Molecular Insights into Biomolecular Structure and Dynamics by 14N NMR

Abstract

The structural and dynamic analysis of proteins by NMR in the solid-state has typically required extensive isotope labelling. Here we report our progress using the naturally occurring isotopes 1H and 14N to probe the structure and dynamics of biomolecules. Employing indirect-detection methods, we have previously demonstrated the feasibility of characterising the quadrupolar interaction present at the naturally occurring 14N sites within proteins using 13C as a ‘spy’ nucleus (Jarvis, 2013).

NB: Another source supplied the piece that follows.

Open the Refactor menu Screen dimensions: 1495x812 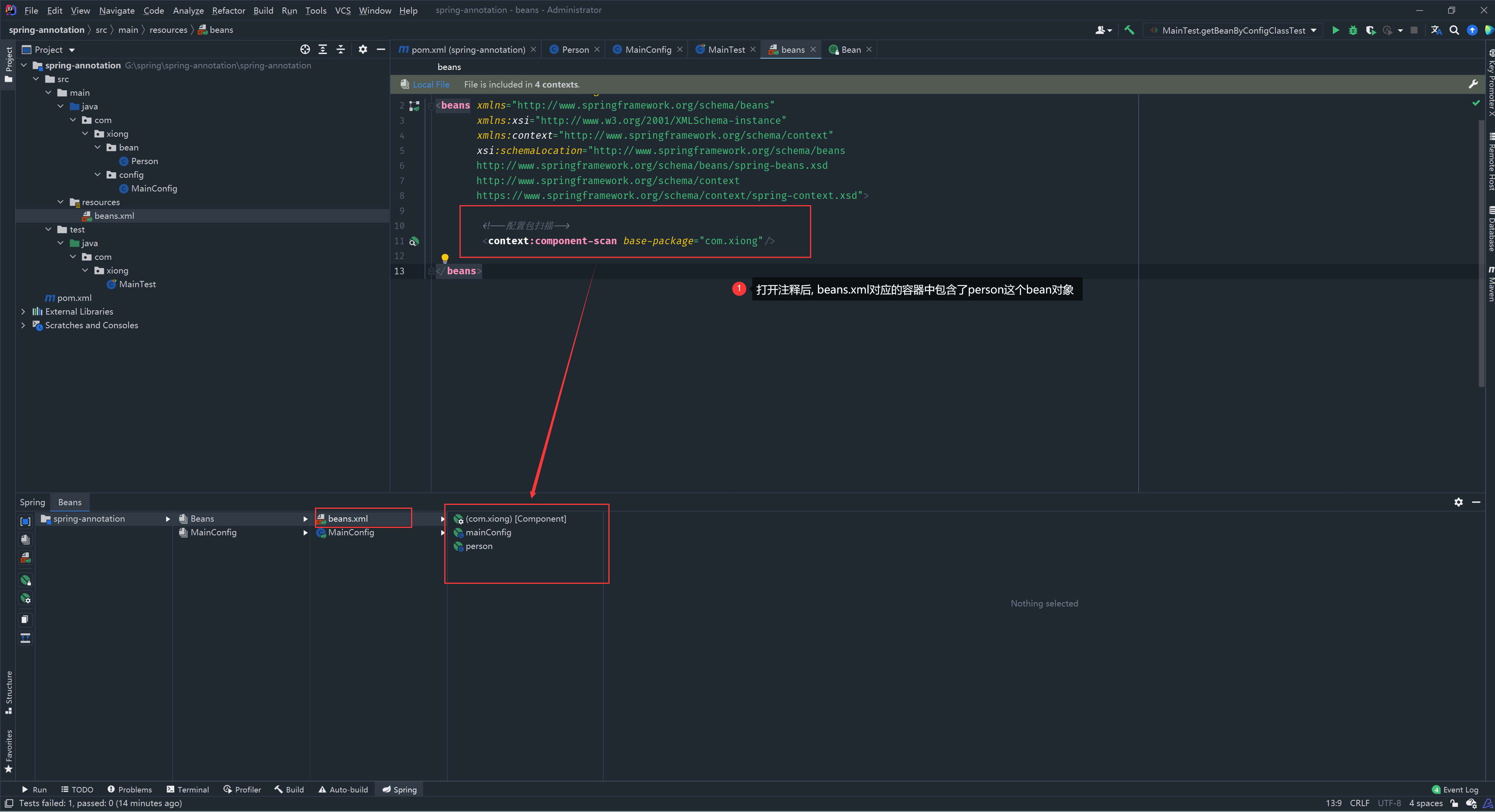(228, 11)
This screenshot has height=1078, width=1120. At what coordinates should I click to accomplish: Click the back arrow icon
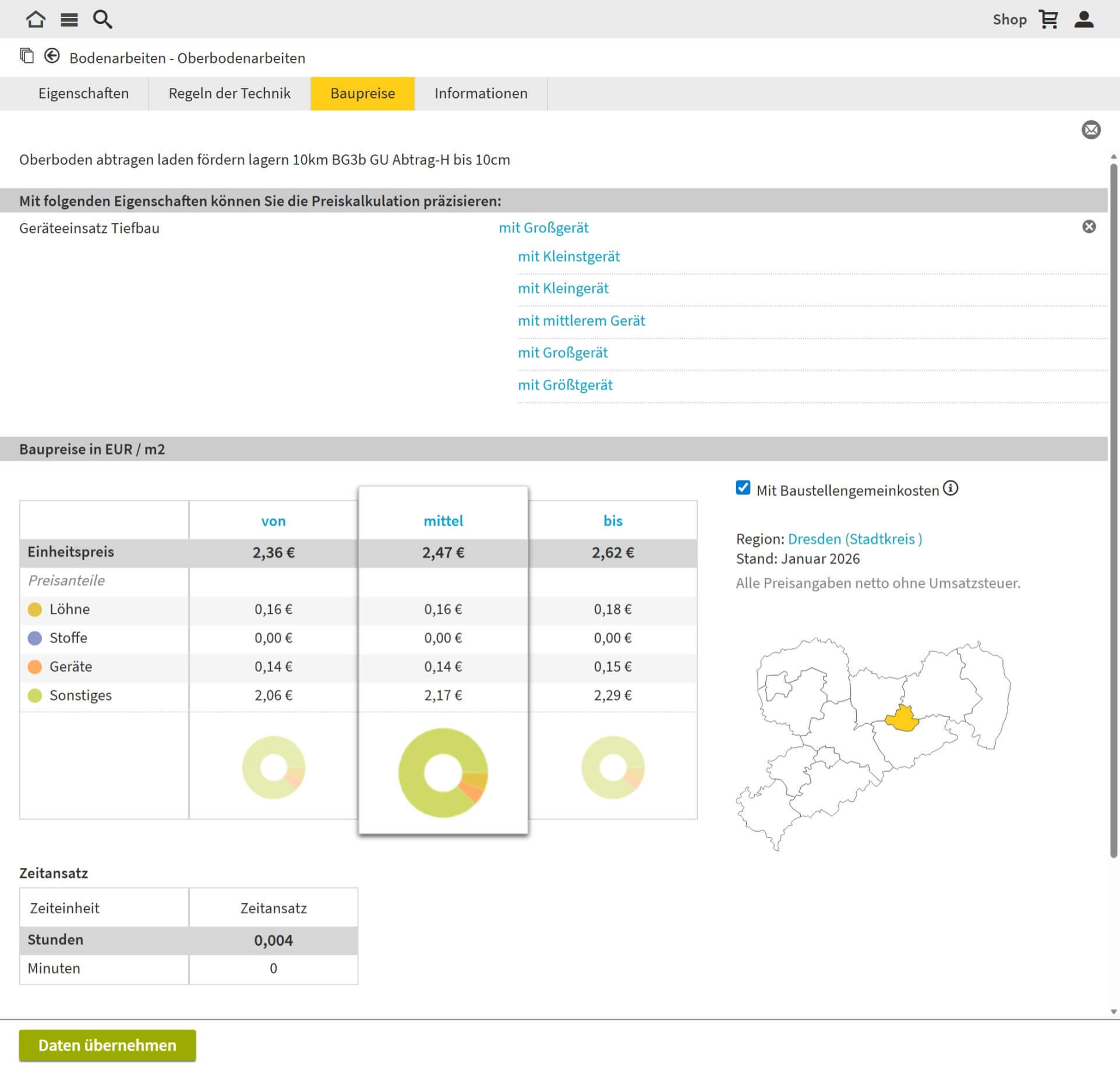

These methods demonstrated that in well folded proteins, limited dynamic averaging of the quadrupolar interaction occurred and the magnitude of the quadrupolar interaction reflected the nature of the hydrogen bonding experienced by the nitrogen, with differences of up to 200 kHz measured between amides in alpha helices and beta sheets - allowing a detailed analysis of the electronic environment along the protein backbone. We have extended this methodology to exploit protons as a spy nucleus, where significant enhancements in sensitivity are realised. These advances have opened up the possibility of conducting a molecular analysis of unlabelled biomolecules such as ex-vivo or environmental samples. Currently, we are applying these methods to amyloid fibres, to provide insights into their backbone conformation and polymorphism.Jarvis, J.A., Haies, I.M., et al., An efficient NMR method for the characterisation of 14N sites through indirect 13C detection. Phys Chem Chem Phys, 2013. 15(20): p. 7613-20.